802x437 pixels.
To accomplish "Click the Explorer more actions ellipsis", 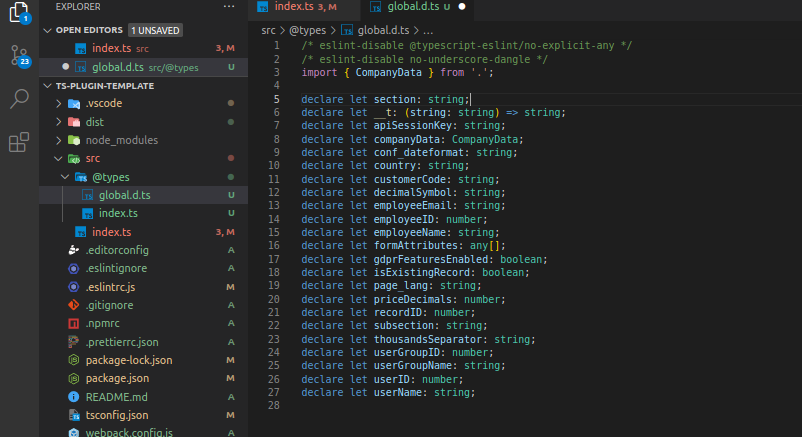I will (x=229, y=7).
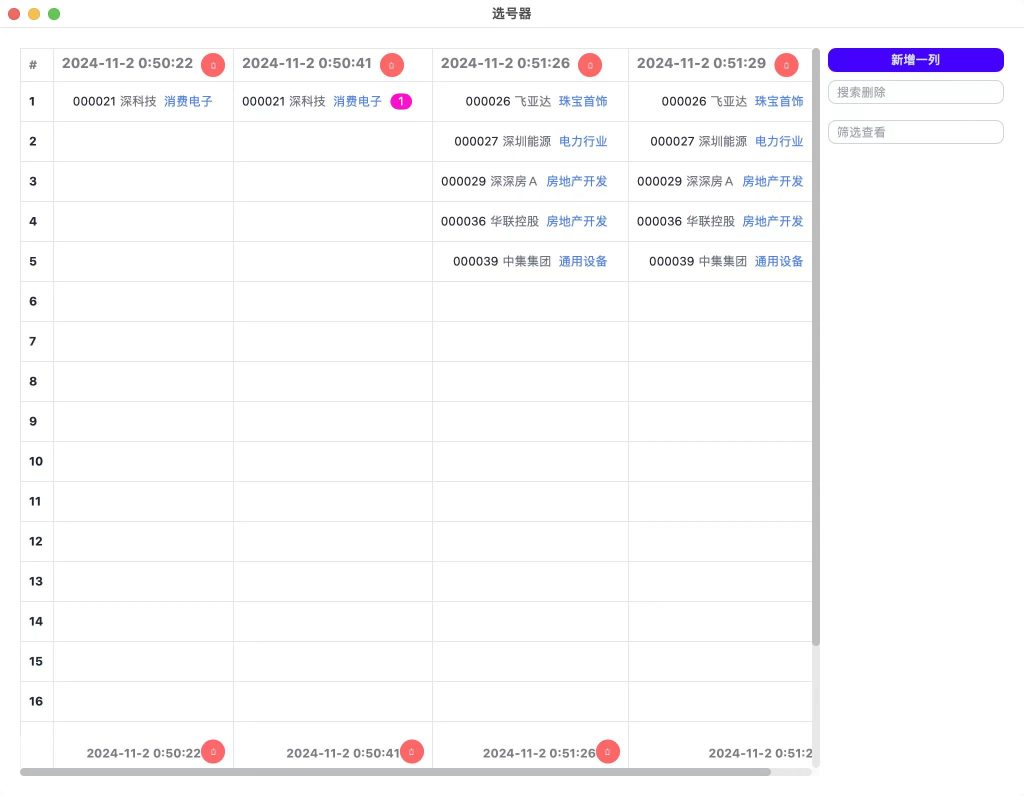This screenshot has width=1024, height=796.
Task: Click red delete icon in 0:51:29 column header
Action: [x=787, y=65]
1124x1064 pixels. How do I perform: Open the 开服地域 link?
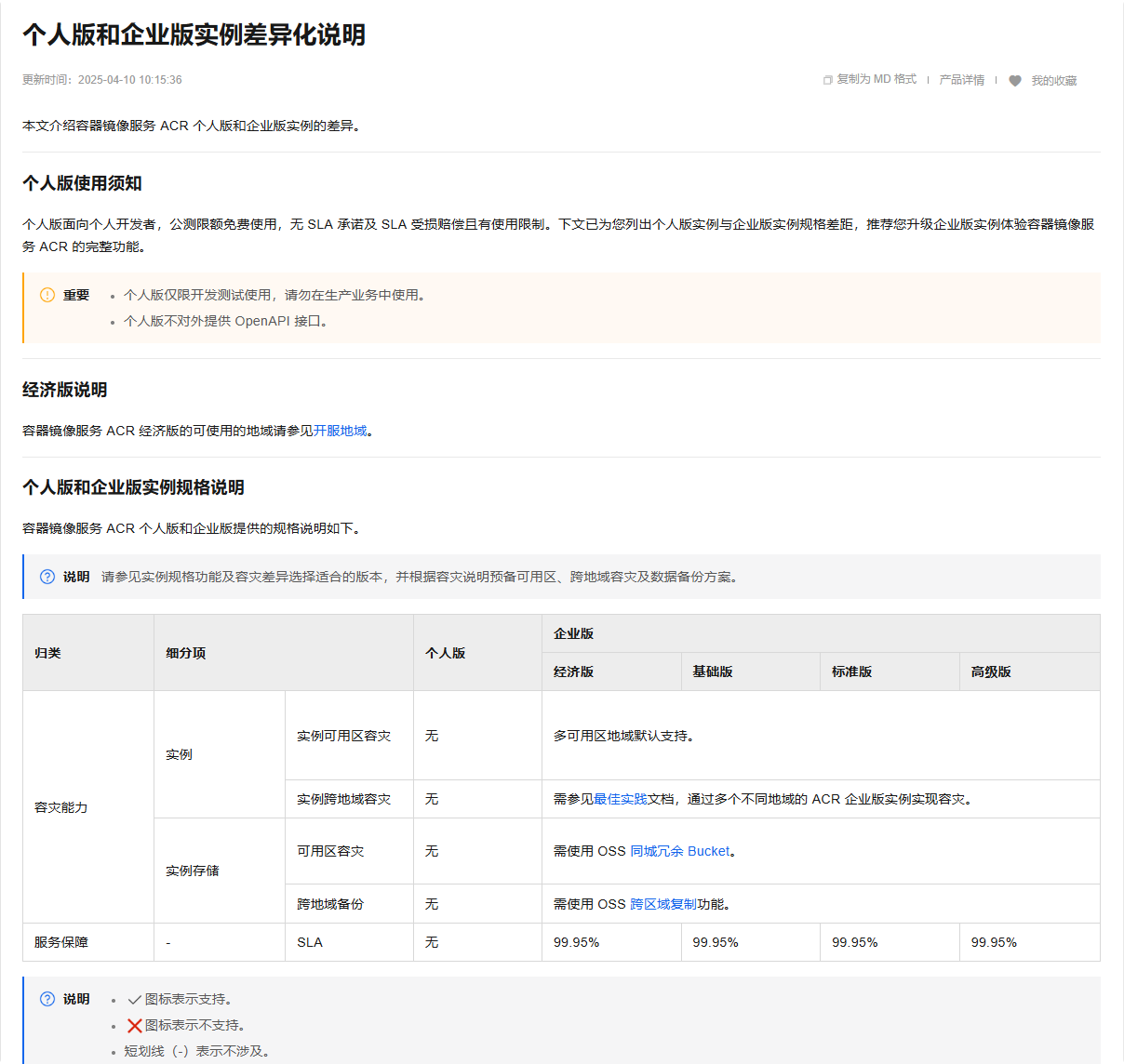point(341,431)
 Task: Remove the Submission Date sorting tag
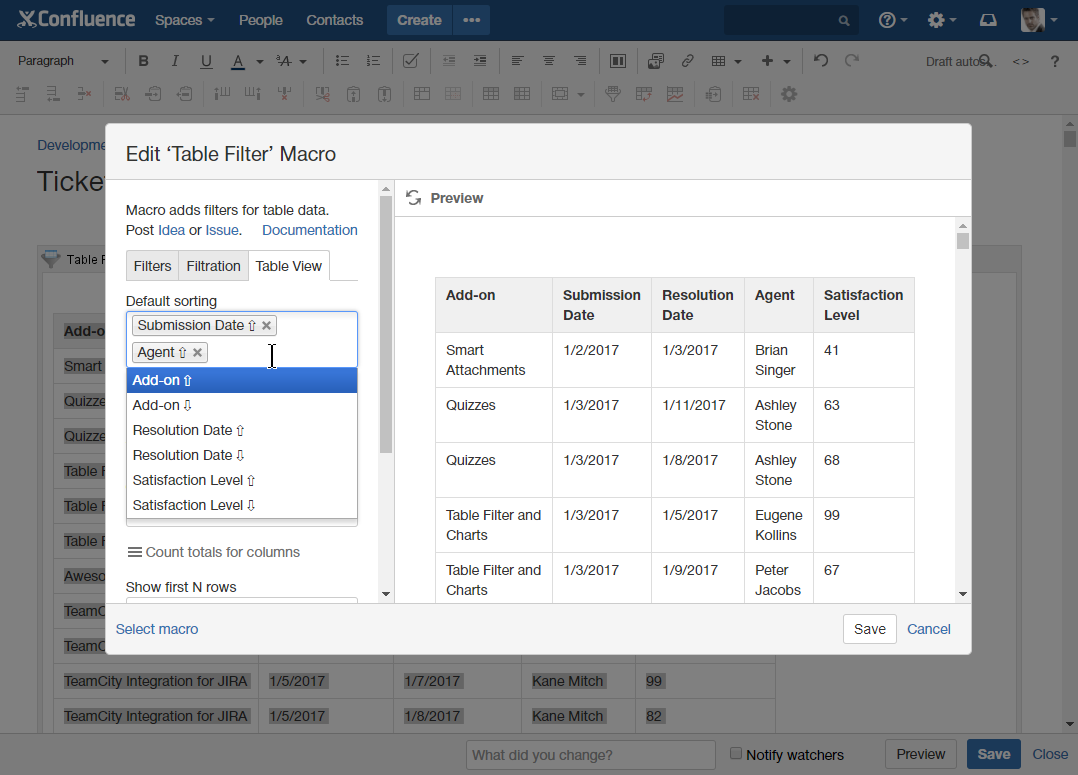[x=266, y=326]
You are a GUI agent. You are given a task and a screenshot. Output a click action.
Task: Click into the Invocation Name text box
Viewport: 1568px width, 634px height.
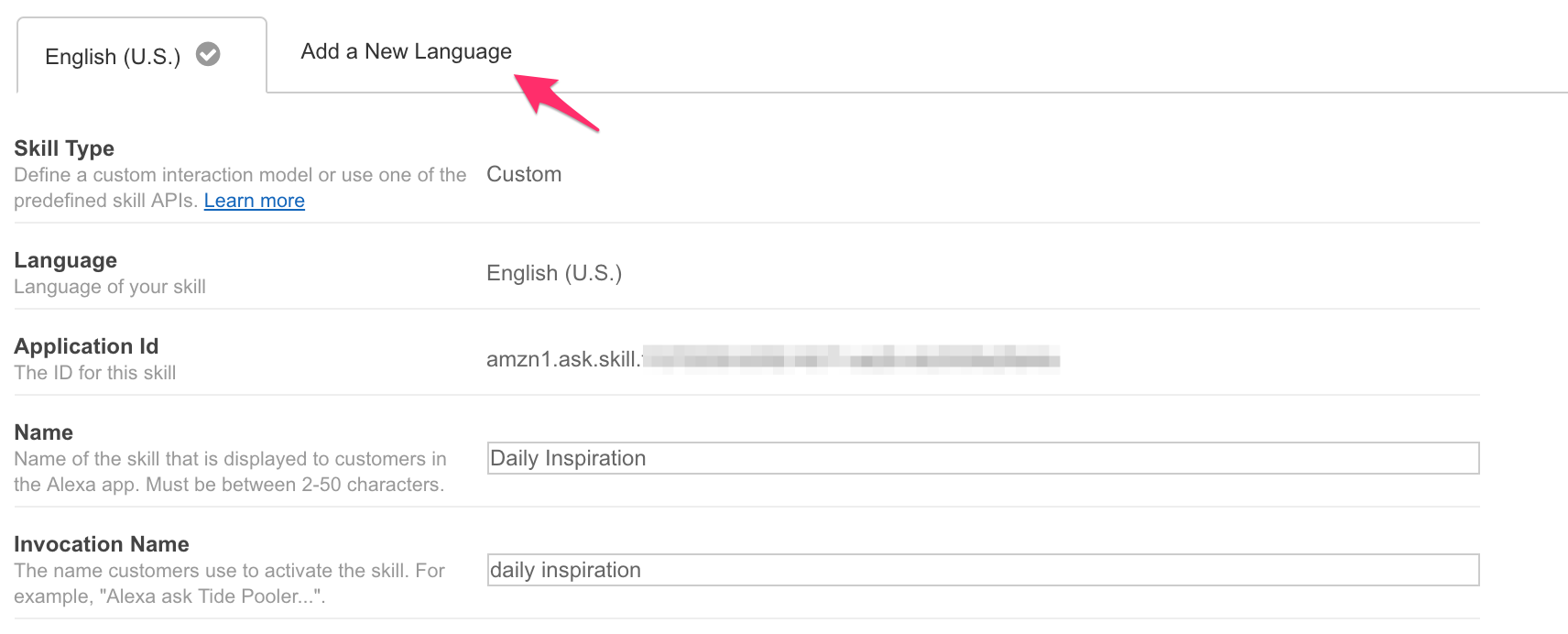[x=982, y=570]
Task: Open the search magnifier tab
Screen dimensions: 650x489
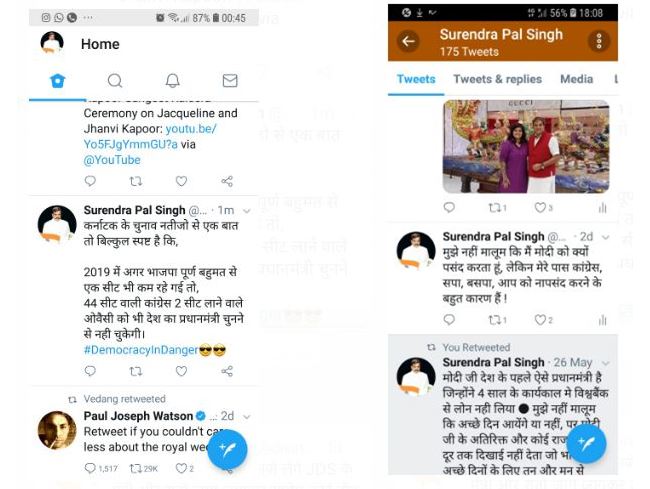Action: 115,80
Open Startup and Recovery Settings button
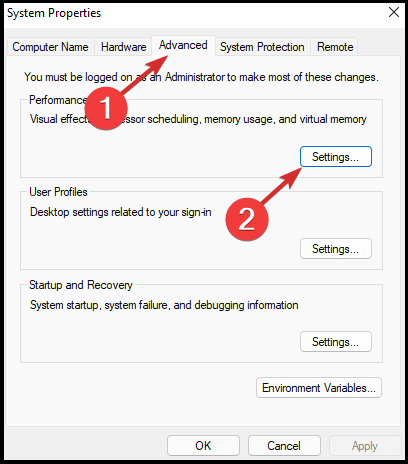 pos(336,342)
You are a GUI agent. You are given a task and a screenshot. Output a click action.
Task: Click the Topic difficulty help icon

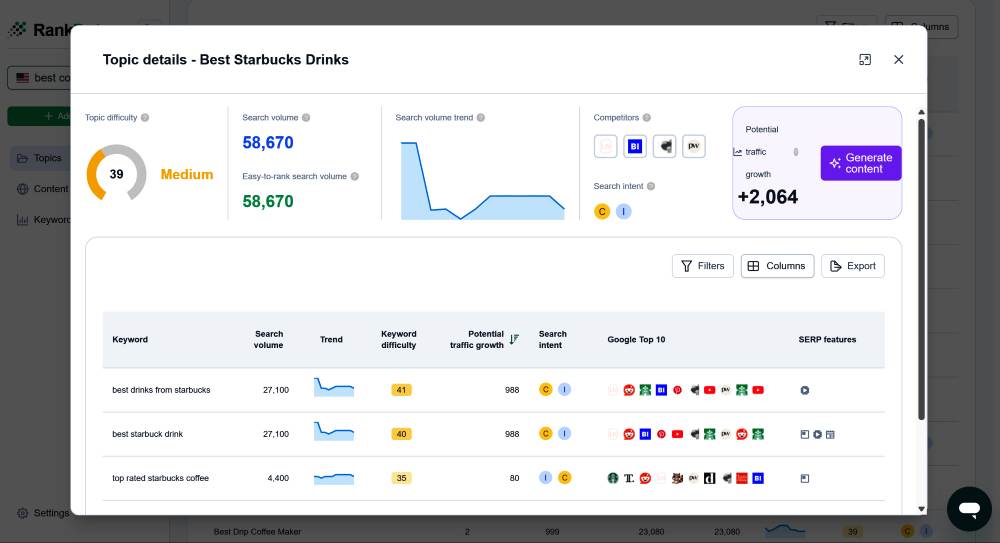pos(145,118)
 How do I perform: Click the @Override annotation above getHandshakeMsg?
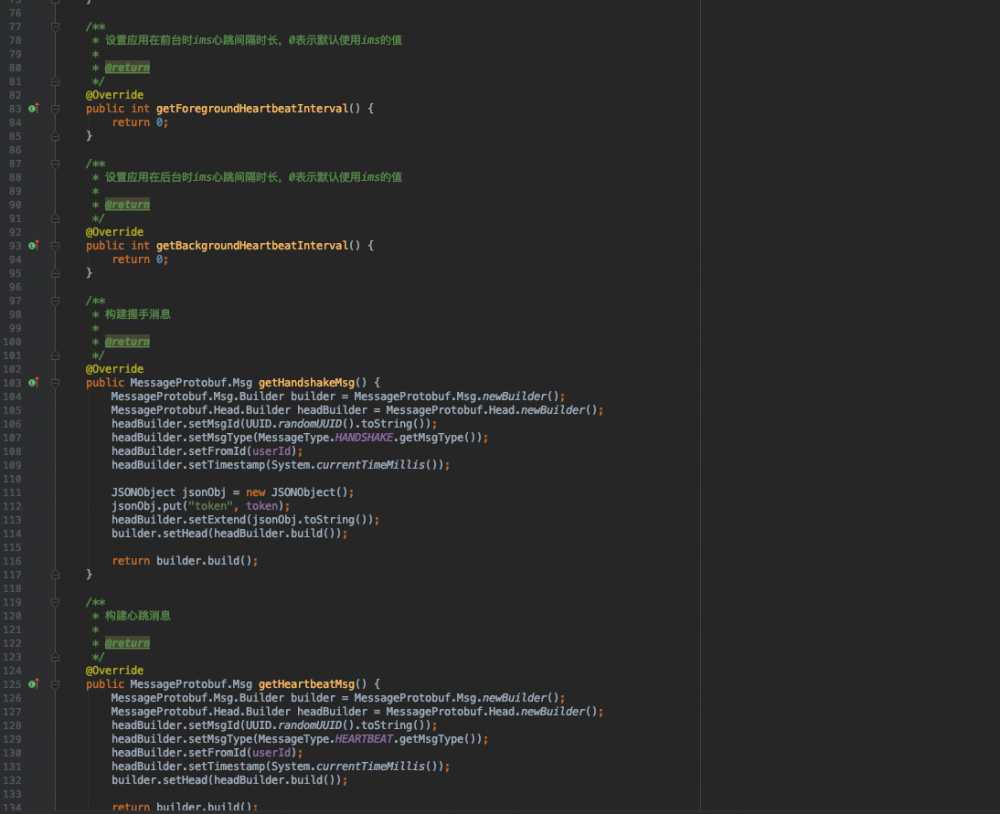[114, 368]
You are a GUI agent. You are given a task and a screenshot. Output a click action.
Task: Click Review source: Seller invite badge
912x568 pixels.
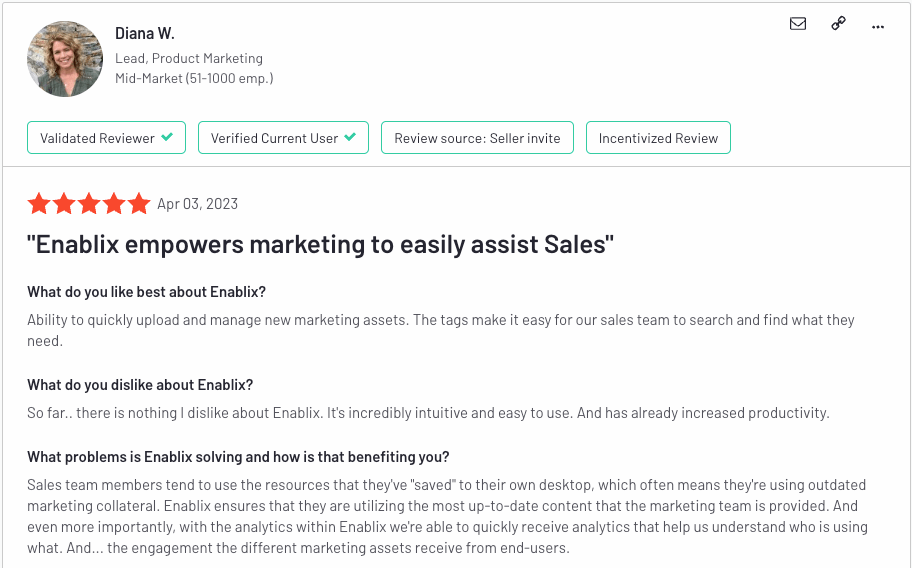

====

Activity:
Using the records above, extract exactly and only the lines from the one with "Viewport: 1568px width, 634px height." through the final line, inclusive, leaving out pictures.

Expected answer:
Viewport: 1568px width, 634px height.
[x=982, y=570]
Task: Open the search magnifier tab
Screen dimensions: 650x489
Action: 115,80
Open Startup and Recovery Settings button
 pos(336,342)
You are a GUI agent. You are given a task and a screenshot. Output a click action.
Task: Click the Topic difficulty help icon

pos(145,118)
 How do I perform: Click the @Override annotation above getHandshakeMsg?
[114, 368]
You are a GUI agent. You are given a task and a screenshot. Output a click action.
Task: Click Review source: Seller invite badge
912x568 pixels.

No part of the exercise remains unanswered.